→ **Task item**:
Your copy should start at the line with "You are a GUI" and end at the line with "the LED light" in the data below. Transcribe only those lines, exactly, pictures excluded.

→ **Data shown**:
○ ○ ○ ○

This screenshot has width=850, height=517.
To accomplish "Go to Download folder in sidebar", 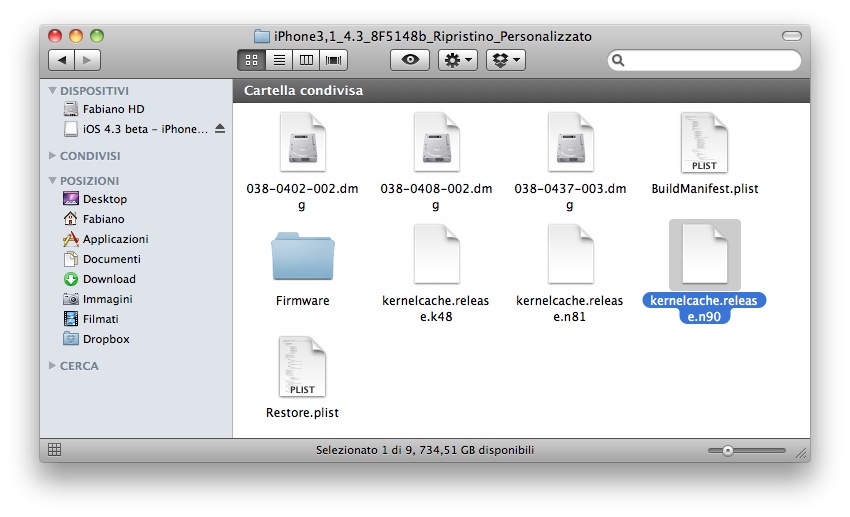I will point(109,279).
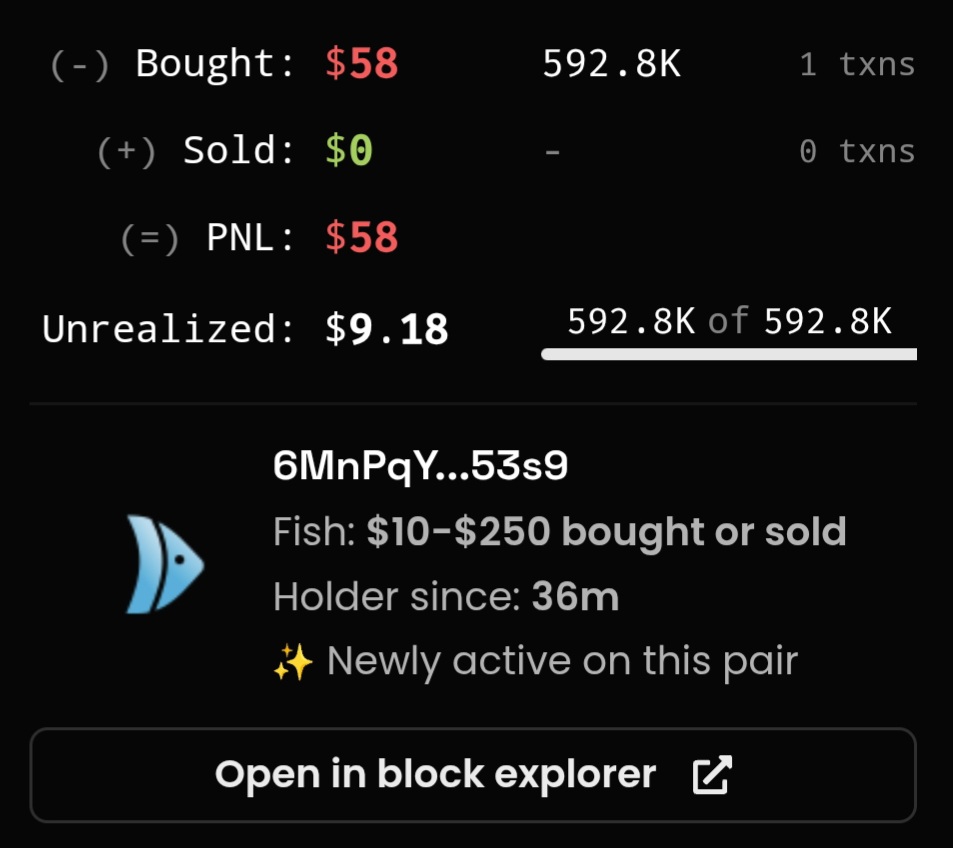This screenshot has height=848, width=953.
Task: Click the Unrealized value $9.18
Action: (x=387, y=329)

○ ○ ○ ○

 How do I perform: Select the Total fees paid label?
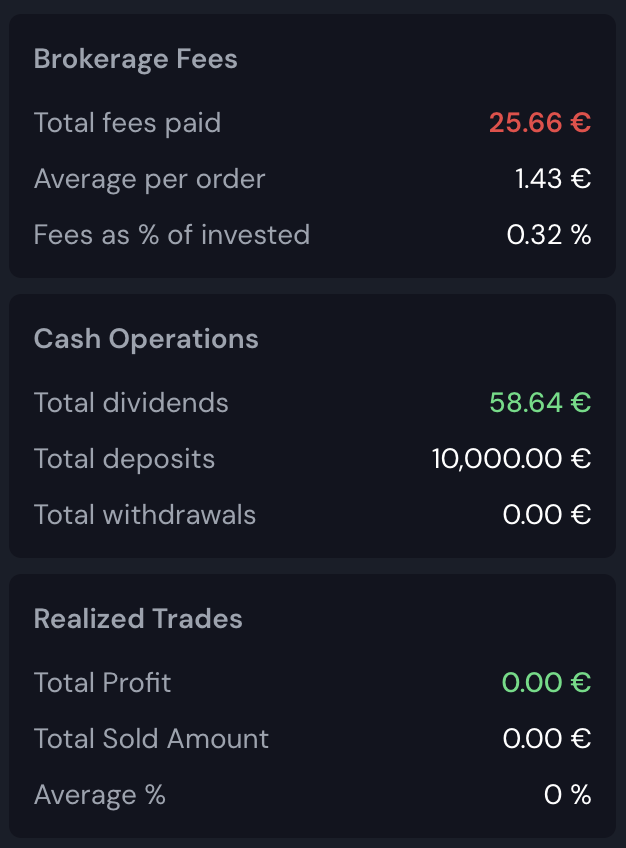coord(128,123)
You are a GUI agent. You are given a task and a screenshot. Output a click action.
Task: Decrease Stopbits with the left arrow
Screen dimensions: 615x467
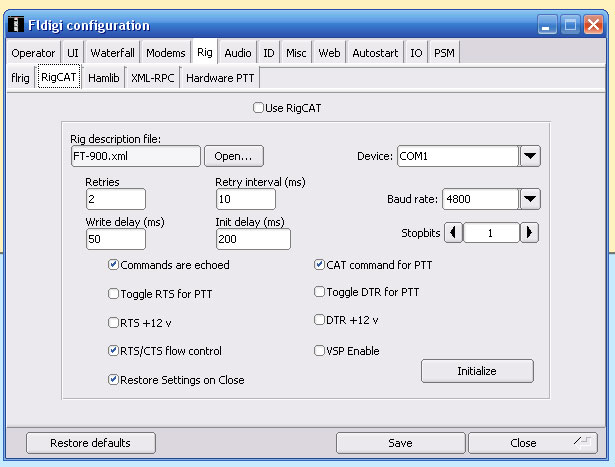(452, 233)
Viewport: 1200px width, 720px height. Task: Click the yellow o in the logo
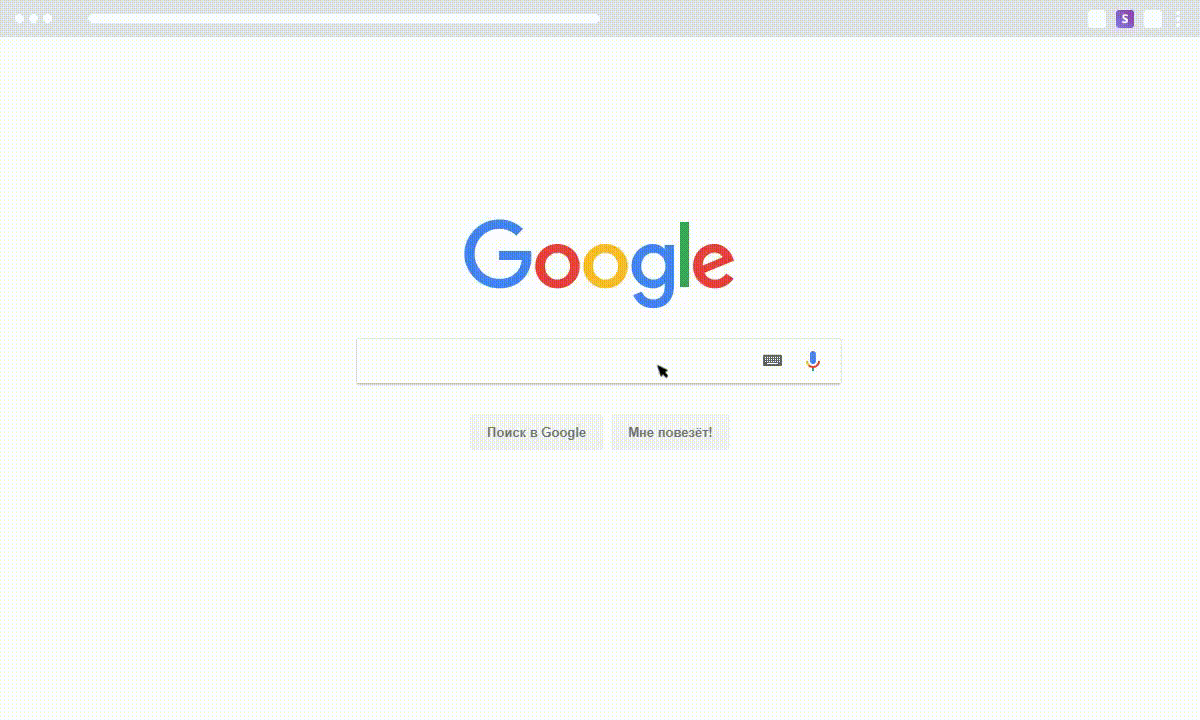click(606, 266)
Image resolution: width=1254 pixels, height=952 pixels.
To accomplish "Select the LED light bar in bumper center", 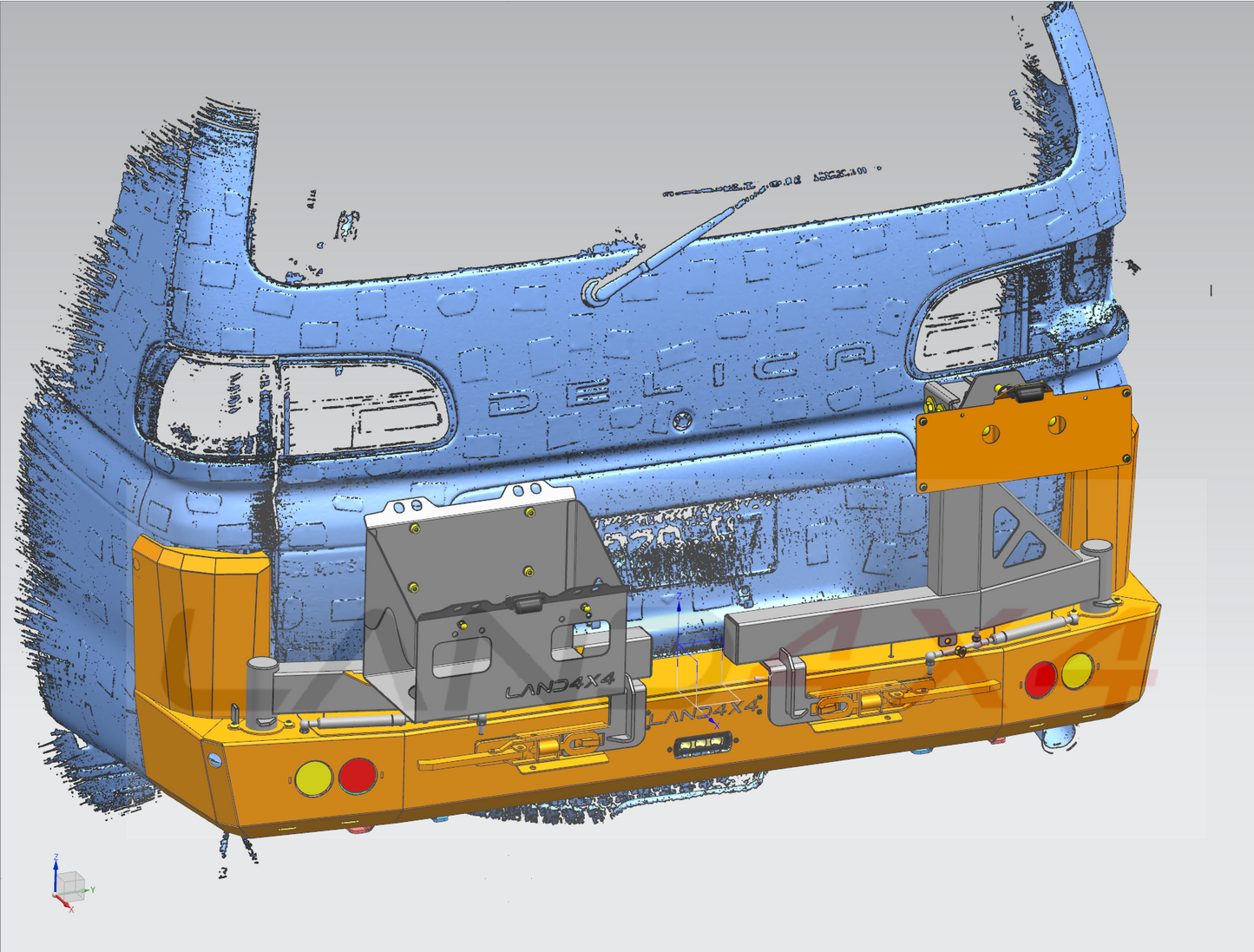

○ ○ ○ ○

→ **The answer**:
You are a GUI agent. You are given a task and a screenshot. Output a click action.
Task: Decrease Stopbits with the left arrow
Screen dimensions: 615x467
(452, 233)
Viewport: 1200px width, 720px height. Task: Click the yellow o in the logo
click(606, 266)
Image resolution: width=1254 pixels, height=952 pixels.
To accomplish "Select the LED light bar in bumper center", 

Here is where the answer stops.